Reps. Elijah E. Cummings, D-Md., ranking minority member of the House Committee on Oversight and Government Reform and John F. Tierney, D-Mass., said in a letter to DeMarco last month that, according to a former Fannie Mae employee, a pilot program for principal reductions was cancelled because officials at Fannie were “philosophically opposed” to reducing principal.
Last month, California Attorney General Kamal Harris wrote DeMarco urging a halt to Fannie and Freddie foreclosures until FHFA conducts a “thorough, transparent analysis” of the costs and benefits of principal writedowns.
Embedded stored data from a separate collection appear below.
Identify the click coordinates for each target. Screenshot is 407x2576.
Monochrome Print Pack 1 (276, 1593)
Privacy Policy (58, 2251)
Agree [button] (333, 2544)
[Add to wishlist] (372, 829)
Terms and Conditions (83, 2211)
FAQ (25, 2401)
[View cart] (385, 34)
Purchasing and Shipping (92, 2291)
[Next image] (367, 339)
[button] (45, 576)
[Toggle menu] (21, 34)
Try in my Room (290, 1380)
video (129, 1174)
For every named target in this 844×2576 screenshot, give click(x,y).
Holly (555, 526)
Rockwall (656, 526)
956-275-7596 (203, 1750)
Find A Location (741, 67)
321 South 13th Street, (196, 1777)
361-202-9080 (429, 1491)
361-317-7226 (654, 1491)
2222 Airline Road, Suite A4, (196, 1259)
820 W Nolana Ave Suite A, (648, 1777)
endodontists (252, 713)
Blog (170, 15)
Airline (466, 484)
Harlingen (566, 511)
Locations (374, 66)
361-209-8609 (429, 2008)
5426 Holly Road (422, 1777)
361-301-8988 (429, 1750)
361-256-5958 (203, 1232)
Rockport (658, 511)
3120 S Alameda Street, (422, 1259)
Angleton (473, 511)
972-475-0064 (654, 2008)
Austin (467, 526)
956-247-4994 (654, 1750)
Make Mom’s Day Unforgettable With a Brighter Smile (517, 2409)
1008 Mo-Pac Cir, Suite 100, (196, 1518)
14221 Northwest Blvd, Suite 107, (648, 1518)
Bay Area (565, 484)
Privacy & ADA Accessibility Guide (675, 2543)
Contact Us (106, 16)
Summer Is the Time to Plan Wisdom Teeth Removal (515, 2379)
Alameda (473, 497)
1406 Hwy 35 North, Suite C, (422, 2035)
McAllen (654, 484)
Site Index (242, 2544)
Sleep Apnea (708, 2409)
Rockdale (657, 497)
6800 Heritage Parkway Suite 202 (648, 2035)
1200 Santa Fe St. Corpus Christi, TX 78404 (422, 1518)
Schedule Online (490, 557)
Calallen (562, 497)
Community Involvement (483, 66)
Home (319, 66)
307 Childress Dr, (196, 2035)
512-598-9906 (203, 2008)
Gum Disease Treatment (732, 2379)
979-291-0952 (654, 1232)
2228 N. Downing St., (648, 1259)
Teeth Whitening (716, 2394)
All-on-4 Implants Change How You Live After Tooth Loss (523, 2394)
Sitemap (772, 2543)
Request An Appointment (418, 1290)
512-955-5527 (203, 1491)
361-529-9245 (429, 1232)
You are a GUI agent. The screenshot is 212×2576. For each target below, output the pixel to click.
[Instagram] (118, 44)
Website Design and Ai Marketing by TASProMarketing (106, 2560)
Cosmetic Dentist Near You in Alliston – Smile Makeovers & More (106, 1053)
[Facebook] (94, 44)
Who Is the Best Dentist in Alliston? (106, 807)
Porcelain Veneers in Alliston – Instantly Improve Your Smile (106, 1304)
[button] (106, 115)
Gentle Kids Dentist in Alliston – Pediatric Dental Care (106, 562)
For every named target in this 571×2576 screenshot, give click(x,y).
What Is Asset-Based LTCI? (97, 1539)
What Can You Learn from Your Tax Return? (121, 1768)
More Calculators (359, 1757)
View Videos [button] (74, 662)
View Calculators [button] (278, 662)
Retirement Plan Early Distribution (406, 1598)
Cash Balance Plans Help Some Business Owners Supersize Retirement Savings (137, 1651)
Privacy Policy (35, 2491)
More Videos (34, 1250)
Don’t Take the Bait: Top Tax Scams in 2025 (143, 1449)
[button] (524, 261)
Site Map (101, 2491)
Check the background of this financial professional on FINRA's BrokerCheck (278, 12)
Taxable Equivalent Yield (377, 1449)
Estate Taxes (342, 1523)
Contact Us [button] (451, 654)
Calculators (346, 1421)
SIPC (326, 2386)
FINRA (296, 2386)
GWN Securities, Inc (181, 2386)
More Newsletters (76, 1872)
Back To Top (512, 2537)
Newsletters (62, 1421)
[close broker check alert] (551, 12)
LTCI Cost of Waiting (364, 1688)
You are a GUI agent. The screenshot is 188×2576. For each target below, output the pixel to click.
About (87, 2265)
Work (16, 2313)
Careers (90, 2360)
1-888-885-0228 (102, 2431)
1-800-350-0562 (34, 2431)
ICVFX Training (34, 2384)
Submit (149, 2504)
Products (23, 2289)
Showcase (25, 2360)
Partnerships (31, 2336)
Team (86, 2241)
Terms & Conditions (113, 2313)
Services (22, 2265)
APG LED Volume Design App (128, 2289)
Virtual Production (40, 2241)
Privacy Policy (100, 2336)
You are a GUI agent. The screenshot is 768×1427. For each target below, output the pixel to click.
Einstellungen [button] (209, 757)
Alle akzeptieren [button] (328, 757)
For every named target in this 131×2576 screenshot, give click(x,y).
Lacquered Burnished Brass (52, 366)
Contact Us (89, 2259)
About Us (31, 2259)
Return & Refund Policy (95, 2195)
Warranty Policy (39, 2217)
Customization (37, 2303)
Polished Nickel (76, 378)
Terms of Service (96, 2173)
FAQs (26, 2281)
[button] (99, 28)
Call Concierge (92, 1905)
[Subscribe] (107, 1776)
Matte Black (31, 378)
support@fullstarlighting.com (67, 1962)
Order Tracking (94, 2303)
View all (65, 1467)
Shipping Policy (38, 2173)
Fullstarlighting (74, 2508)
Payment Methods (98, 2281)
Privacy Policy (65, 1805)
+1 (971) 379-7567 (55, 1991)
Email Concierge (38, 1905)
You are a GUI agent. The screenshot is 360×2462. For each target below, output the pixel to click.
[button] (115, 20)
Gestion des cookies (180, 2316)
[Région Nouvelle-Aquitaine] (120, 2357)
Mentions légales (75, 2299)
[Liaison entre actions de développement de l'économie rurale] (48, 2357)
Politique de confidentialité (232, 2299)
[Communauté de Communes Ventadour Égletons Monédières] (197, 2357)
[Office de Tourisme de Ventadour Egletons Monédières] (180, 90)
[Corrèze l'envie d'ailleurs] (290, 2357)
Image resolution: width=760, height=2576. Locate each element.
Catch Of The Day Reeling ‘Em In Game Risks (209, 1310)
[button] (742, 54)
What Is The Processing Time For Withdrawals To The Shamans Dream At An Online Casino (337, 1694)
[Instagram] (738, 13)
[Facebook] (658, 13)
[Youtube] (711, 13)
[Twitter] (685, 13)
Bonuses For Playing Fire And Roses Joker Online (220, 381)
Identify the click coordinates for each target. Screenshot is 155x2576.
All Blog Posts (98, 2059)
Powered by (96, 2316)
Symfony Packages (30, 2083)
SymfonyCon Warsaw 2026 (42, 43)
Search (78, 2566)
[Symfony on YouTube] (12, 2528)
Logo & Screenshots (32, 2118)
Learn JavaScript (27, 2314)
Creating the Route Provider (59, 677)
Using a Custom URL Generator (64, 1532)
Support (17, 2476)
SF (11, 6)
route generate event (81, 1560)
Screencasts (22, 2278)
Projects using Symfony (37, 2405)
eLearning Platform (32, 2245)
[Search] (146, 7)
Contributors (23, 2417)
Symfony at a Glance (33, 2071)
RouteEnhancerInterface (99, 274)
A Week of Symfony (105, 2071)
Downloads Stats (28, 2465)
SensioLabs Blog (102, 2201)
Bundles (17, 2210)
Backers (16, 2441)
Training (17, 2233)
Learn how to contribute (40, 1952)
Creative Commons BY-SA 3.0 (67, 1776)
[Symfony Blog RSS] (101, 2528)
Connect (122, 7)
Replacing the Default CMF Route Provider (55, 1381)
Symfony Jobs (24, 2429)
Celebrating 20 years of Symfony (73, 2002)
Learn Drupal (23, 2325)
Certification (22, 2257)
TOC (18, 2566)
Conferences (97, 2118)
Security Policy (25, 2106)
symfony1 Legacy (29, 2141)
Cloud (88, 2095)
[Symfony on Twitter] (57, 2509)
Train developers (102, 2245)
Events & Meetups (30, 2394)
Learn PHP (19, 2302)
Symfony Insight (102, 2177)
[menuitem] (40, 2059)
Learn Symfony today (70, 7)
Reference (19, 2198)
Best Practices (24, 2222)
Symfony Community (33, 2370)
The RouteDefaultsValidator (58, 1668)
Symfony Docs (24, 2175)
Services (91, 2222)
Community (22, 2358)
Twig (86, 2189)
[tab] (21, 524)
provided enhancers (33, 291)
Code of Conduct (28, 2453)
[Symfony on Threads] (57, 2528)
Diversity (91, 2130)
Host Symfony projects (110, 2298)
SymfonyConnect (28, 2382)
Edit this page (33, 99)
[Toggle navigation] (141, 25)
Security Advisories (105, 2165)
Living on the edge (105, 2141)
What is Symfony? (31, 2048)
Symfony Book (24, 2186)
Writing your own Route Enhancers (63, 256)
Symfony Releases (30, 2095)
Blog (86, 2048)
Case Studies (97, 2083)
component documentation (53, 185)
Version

In his response, DeMarco declined the request, saying he would "further delay foreclosures provided those borrowers have been given a meaningful opportunity to avail themselves of a loan modification or some other suitable foreclosure avoidance alternative."  
Here is the inspector general's full explanation for the redaction:
“This report includes redactions requested by the Federal Housing Finance Agency and/or the Federal Home Loan Mortgage Corporation (Freddie Mac). According to them, the redactions are intended to protect from disclosure material that they consider to be confidential financial, proprietary business, and/or trade secret information. They claim further that the redacted information would not ordinarily be publicly disclosed, and, if disclosed, could place (Freddie Mac) at a competitive disadvantage."
A spokeswoman for FHFA declined to comment further.